今回は、サービス化プロジェクトを立ち上げた長澤と、新規顧客獲得を担う第一事業部長の小山にサービスに込めた想いをインタビューしました。MAツール導入・運用支援サービスの開発を決意した狙いから、具体的な取り組み、そして今後の展望までを、前編・後編の2回にわたってお伝えします。

前編では、なぜ今サービスをリリースしたのか、世の中のニーズや顧客が抱えている課題についてご紹介します。

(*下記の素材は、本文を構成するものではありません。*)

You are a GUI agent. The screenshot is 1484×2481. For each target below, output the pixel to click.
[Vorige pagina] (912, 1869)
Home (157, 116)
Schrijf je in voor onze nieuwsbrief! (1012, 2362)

真の顧客ニーズに応えるために(前編) もうWebサイト制作だけでは足りない?
インタビューした人
  • 信谷
    マーケター(ビジネス・アーキテクツ)
    前職では複数社にてコーポレートIT部門の支援サービスに従事。2018年よりBAに関わるようになり、2021年に入社。前職時代の知見を活かし、MAツール導入・運用支援サービス開発プロジェクトに参加し、ゼロからの新サービス立上げを経験。現在はBAsixsサイトのコンテンツ企画から編集業務を担当。
    プロフィールアイコン(イラスト):マーケター 信谷
インタビューをうけた人
  • 小山
    第1事業部 事業部長(ビジネス・アーキテクツ)

    BPOの会社でのなんでも屋を経て、2019年からBAへジョインしました。第1事業部で責任者をしております。

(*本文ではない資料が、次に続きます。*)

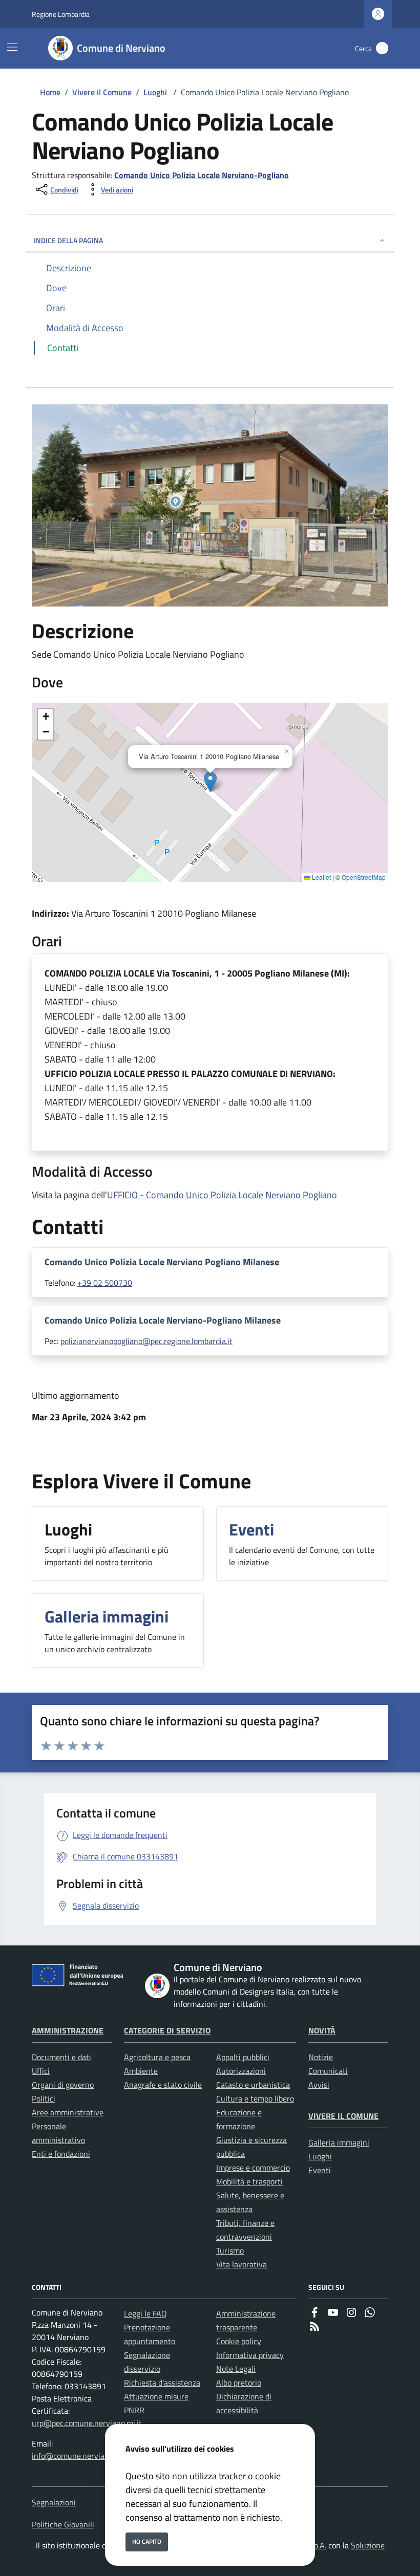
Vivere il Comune (102, 92)
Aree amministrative (67, 2112)
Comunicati (328, 2071)
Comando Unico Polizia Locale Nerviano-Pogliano (201, 175)
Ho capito (146, 2541)
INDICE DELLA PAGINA (68, 240)
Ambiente (141, 2071)
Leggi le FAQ (145, 2313)
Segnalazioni (54, 2502)
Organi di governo (63, 2085)
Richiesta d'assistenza (162, 2382)
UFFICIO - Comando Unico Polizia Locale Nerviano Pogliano (222, 1195)
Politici (43, 2098)
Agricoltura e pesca (157, 2057)
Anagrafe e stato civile (163, 2085)
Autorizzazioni (241, 2071)
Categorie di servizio (167, 2030)
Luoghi (155, 92)
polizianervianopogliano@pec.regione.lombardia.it (146, 1341)
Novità (321, 2030)
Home (50, 92)
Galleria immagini (338, 2142)
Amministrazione (67, 2030)
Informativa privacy (250, 2355)
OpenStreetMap (364, 877)
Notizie (320, 2057)
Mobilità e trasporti (249, 2181)
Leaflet (320, 877)
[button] (210, 781)
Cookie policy (238, 2341)
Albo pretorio (238, 2382)
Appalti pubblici (242, 2057)
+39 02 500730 (104, 1282)
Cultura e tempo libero (255, 2098)
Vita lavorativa (241, 2264)
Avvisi (318, 2085)
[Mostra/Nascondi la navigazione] (12, 47)
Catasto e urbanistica (253, 2085)
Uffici (41, 2071)
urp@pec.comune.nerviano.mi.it (87, 2423)
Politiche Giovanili (63, 2524)
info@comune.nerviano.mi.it (81, 2456)
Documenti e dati (61, 2057)
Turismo (230, 2250)
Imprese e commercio (253, 2167)
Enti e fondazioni (61, 2154)
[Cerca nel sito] (382, 48)
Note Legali (236, 2369)
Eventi (319, 2170)
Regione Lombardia (61, 14)
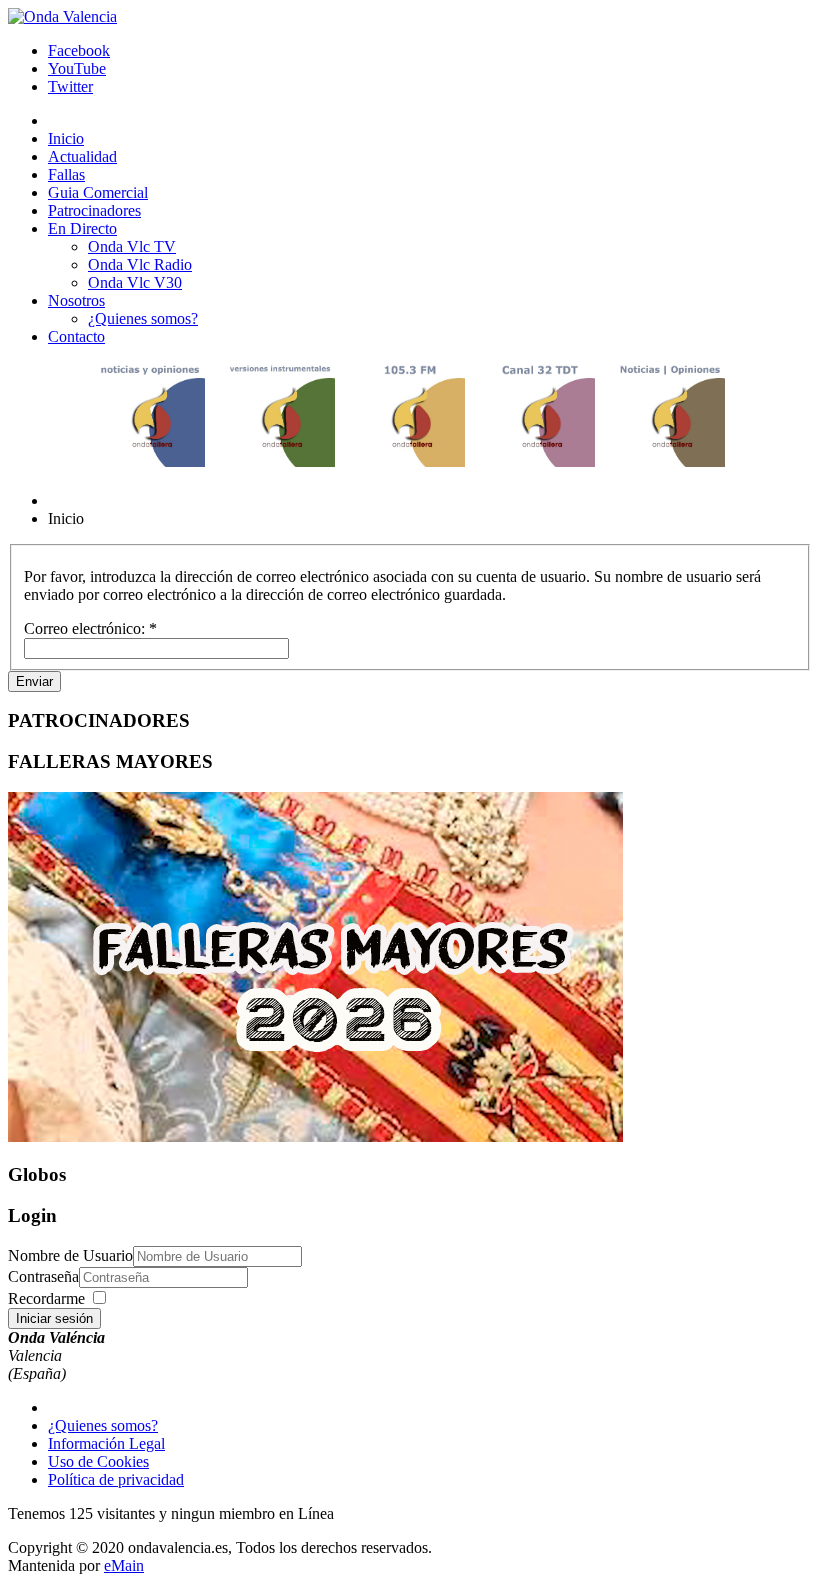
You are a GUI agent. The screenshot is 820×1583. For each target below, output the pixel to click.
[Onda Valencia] (62, 16)
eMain (124, 1565)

    プロフィールアイコン(イラスト):第1事業部 事業部長 小山
  • 長澤
    情報システム部 部長/ゼネラルマネージャー(ビジネス・アーキテクツ)

    業務アプリケーションの開発会社にてプログラマーとしてキャリアをスタート。SE・PMの経験を経て、2007年に大手Web制作会社へ転職。グループ会社横断で利用する基幹システムの設計・開発及び周辺システム連携のプロジェクトを推進。2018年にビジネス・アーキテクツへ転職しエンジニアリングUNITとソリューションUNITの責任者を務める。現在は情報システム部の部長兼ゼネラルマネージャーとして、組織運営に携わっています。

    プロフィールアイコン(写真):情報システム部 部長/ゼネラルマネージャー 長澤

以前のコーポレートサイトは、企業からサイト利用者(消費者)への一方向の発信で事足りていた

ーーなぜ、今このタイミングでサービスをリリースしたのですか?

長澤:実は2018年頃からインバウンドマーケティングに力を入れたいとは思っていました。いずれはお客様に提供できるノウハウを、まずは社内に蓄積したいという目論見もありました。

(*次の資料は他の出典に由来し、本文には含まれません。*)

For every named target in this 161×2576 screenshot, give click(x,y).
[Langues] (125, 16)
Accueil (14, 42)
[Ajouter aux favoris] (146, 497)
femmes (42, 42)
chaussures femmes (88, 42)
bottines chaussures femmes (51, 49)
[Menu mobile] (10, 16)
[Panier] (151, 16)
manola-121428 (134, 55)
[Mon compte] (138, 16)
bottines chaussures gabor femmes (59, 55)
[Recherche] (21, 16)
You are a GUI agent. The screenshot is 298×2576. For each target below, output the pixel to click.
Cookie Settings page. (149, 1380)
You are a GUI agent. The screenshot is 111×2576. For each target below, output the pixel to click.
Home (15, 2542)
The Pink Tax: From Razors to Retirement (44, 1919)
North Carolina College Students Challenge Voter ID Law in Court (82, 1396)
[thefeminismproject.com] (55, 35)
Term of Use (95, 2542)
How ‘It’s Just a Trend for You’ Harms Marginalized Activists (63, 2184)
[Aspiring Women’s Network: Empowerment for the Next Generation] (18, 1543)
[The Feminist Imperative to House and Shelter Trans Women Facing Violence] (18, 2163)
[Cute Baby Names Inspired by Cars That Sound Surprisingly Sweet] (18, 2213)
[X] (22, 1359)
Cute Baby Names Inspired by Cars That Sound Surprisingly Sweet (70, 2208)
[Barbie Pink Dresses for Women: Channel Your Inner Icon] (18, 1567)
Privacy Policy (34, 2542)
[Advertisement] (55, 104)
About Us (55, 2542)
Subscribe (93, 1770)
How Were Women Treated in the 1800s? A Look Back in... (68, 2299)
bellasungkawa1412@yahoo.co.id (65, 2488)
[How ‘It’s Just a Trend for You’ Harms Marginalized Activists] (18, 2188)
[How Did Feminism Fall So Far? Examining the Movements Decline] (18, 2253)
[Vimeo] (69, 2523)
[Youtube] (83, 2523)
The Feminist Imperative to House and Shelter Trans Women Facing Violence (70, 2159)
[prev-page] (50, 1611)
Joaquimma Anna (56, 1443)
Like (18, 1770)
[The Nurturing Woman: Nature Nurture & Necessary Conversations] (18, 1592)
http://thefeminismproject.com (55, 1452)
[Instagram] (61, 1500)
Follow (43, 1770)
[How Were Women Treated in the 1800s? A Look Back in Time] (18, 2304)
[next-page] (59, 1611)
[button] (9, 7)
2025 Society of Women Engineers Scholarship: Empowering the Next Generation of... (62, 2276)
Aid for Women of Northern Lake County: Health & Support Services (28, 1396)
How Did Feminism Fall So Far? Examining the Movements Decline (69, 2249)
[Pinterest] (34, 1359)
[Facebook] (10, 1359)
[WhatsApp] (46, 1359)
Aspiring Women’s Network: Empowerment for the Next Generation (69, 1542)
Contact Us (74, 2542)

そこで自社のコーポレートサイトに導入し、試行錯誤をしながら運用を進めていました。しかし通常の業務と並行しての取り組みであったため、中々思うように進められてはいませんでした。

2020年以降はコロナウィルス感染拡大により、世の中の企業の営業スタイルが大きく変わりました。当社も新規営業に苦戦していた企業のひとつでした。

コロナ禍で従来の訪問型の営業活動ができなくなってしまったことを受けて、インバウンドマーケティングの必要性を痛感することになりました。

外部サイトの調査レポートなどを見ても、想定していた通り、私たちと似たような課題を持っている企業が多そうだと分かりました。

例えばクラウドサーカス社が2020年10月に実施したアンケート「あなたのお勤め先がマーケティングオートメーションツールを導入しない(検討出来ない)理由を教えてください」の回答結果を見ると、「リソースがない」「使いこなせそう」「専門知識が無い」は以前の私たちのことを言っているように見えます。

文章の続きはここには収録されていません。